Given information -
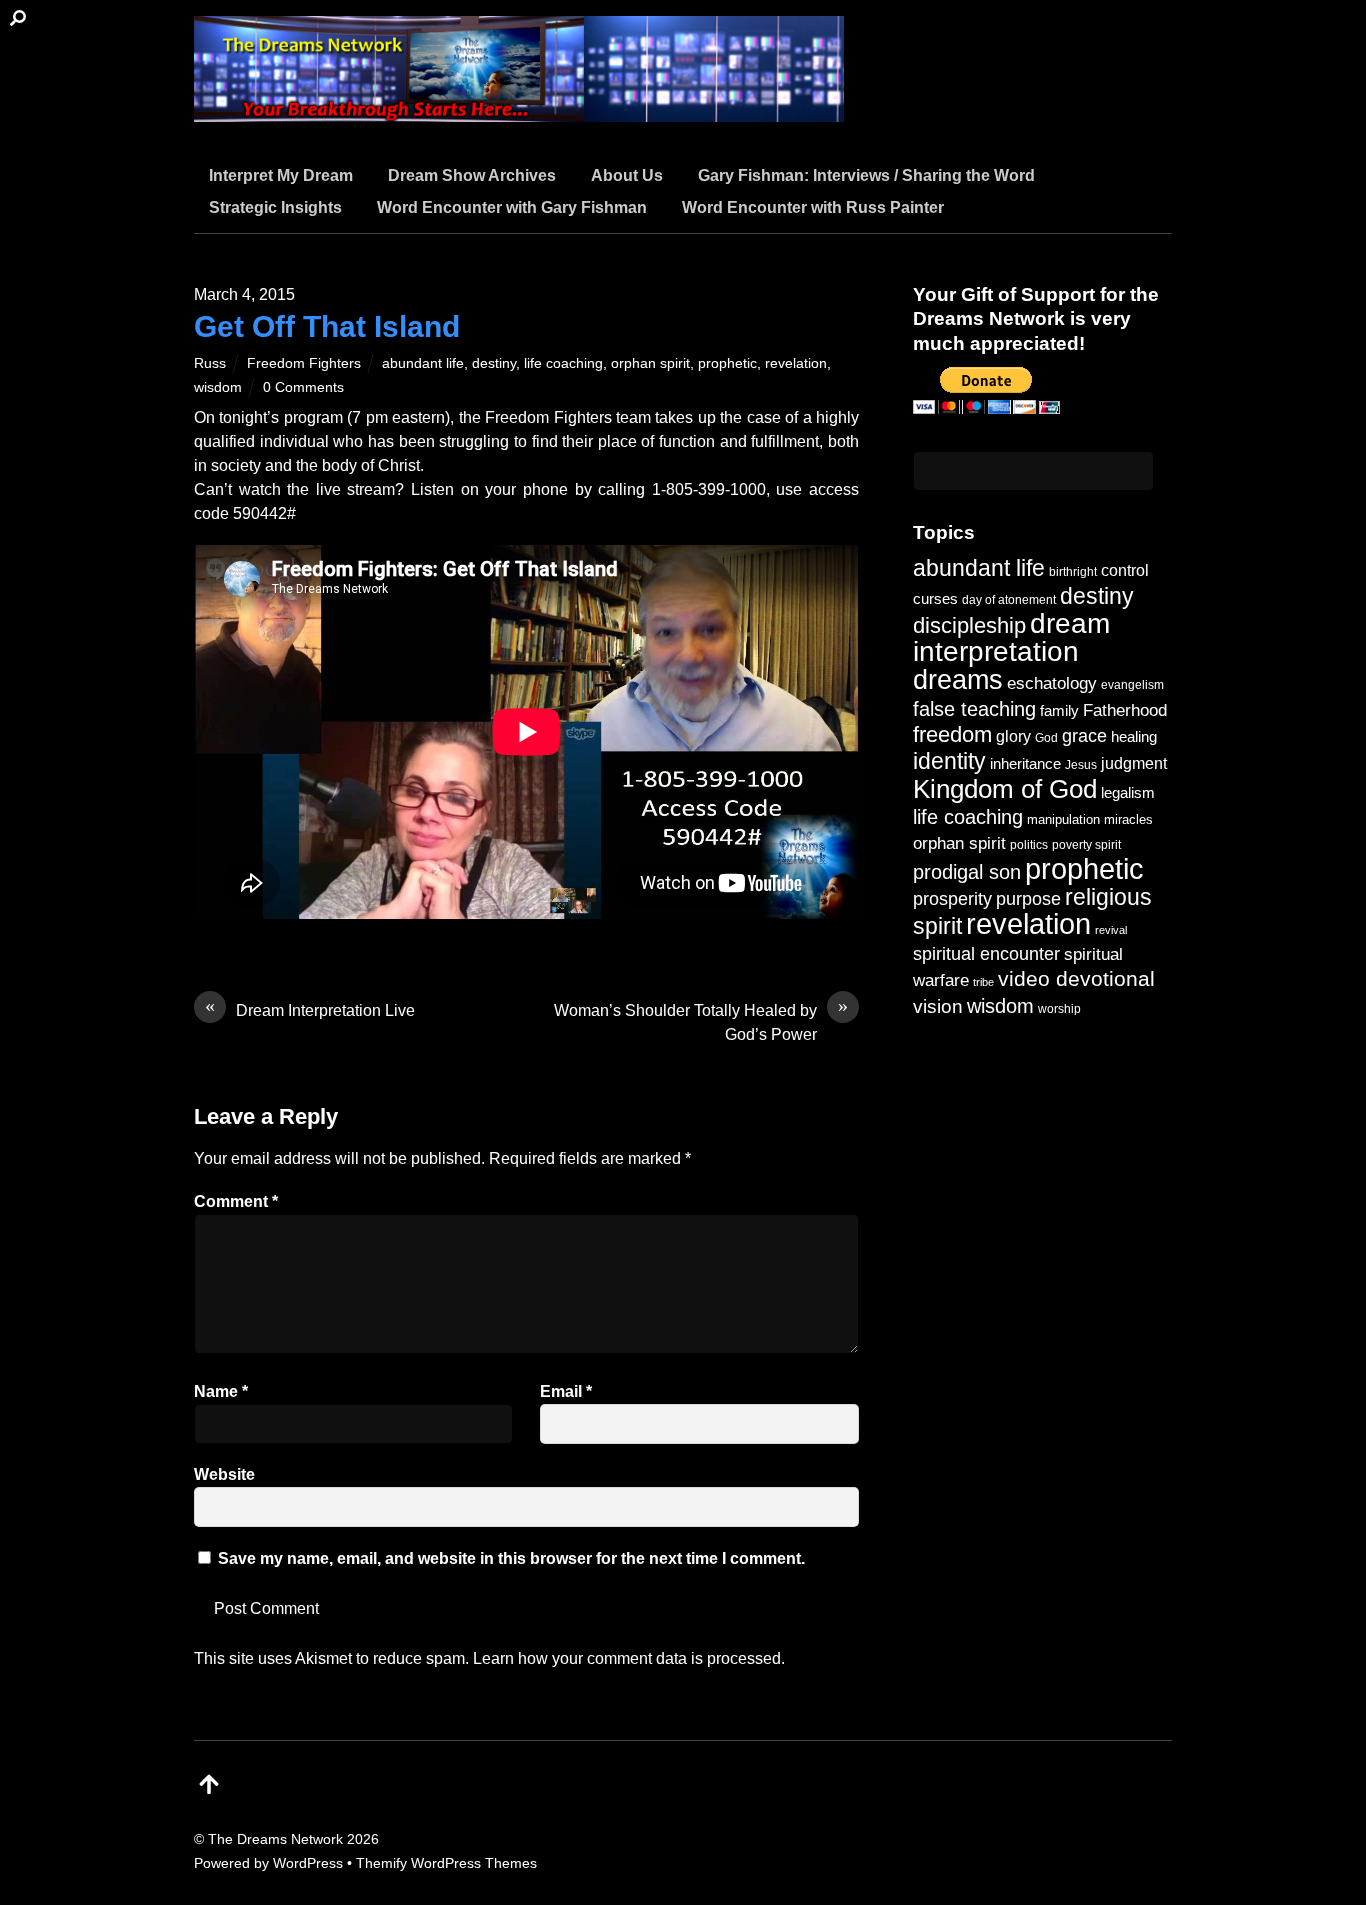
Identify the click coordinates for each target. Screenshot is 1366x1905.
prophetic (727, 363)
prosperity (952, 898)
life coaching (563, 363)
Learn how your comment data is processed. (629, 1658)
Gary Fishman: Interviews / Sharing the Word (866, 175)
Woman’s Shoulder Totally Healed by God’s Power (701, 1021)
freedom (952, 734)
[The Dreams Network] (519, 109)
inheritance (1025, 763)
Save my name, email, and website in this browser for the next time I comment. (511, 1558)
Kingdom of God (1005, 789)
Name (221, 1391)
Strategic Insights (275, 207)
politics (1029, 844)
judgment (1134, 763)
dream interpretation (1011, 637)
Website (224, 1474)
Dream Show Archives (472, 175)
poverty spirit (1086, 844)
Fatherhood (1125, 710)
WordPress (308, 1863)
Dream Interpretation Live (310, 1009)
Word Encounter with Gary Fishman (512, 207)
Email (566, 1391)
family (1059, 711)
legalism (1128, 792)
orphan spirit (650, 363)
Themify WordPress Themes (446, 1863)
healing (1134, 736)
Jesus (1081, 764)
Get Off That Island (327, 326)
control (1125, 570)
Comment (236, 1201)
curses (935, 598)
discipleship (969, 625)
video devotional (1076, 978)
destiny (494, 363)
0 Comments (303, 387)
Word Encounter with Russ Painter (813, 207)
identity (949, 761)
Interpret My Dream (281, 175)
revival (1111, 930)
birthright (1073, 571)
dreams (958, 679)
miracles (1128, 819)
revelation (796, 363)
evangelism (1132, 685)
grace (1084, 735)
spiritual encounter (986, 954)
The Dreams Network (275, 1839)
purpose (1028, 898)
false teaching (974, 709)
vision (938, 1006)
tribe (983, 982)
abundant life (423, 363)
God (1046, 738)
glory (1013, 736)
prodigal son (967, 872)
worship (1059, 1009)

What is being asked -
Repeat the material above exactly; any picture in it is left out.

Output of the task -
Identify the click coordinates for each target. Screenshot is 1366x1905.
prophetic (727, 363)
prosperity (952, 898)
life coaching (563, 363)
Learn how your comment data is processed. (629, 1658)
Gary Fishman: Interviews / Sharing the Word (866, 175)
Woman’s Shoulder Totally Healed by God’s Power (701, 1021)
freedom (952, 734)
[The Dreams Network] (519, 109)
inheritance (1025, 763)
Save my name, email, and website in this browser for the next time I comment. (511, 1558)
Kingdom of God (1005, 789)
Name (221, 1391)
Strategic Insights (275, 207)
politics (1029, 844)
judgment (1134, 763)
dream interpretation (1011, 637)
Website (224, 1474)
Dream Show Archives (472, 175)
poverty spirit (1086, 844)
Fatherhood (1125, 710)
WordPress (308, 1863)
Dream Interpretation Live (310, 1009)
Word Encounter with Gary Fishman (512, 207)
Email (566, 1391)
family (1059, 711)
legalism (1128, 792)
orphan spirit (650, 363)
Themify WordPress Themes (446, 1863)
healing (1134, 736)
Jesus (1081, 764)
Get Off That Island (327, 326)
control (1125, 570)
Comment (236, 1201)
curses (935, 598)
discipleship (969, 625)
video devotional (1076, 978)
destiny (494, 363)
0 Comments (303, 387)
Word Encounter with Russ Painter (813, 207)
identity (949, 761)
Interpret My Dream (281, 175)
revival (1111, 930)
birthright (1073, 571)
dreams (958, 679)
miracles (1128, 819)
revelation (796, 363)
evangelism (1132, 685)
grace (1084, 735)
spiritual encounter (986, 954)
The Dreams Network (275, 1839)
purpose (1028, 898)
false teaching (974, 709)
vision (938, 1006)
tribe (983, 982)
abundant life (423, 363)
God (1046, 738)
glory (1013, 736)
prodigal son (967, 872)
worship (1059, 1009)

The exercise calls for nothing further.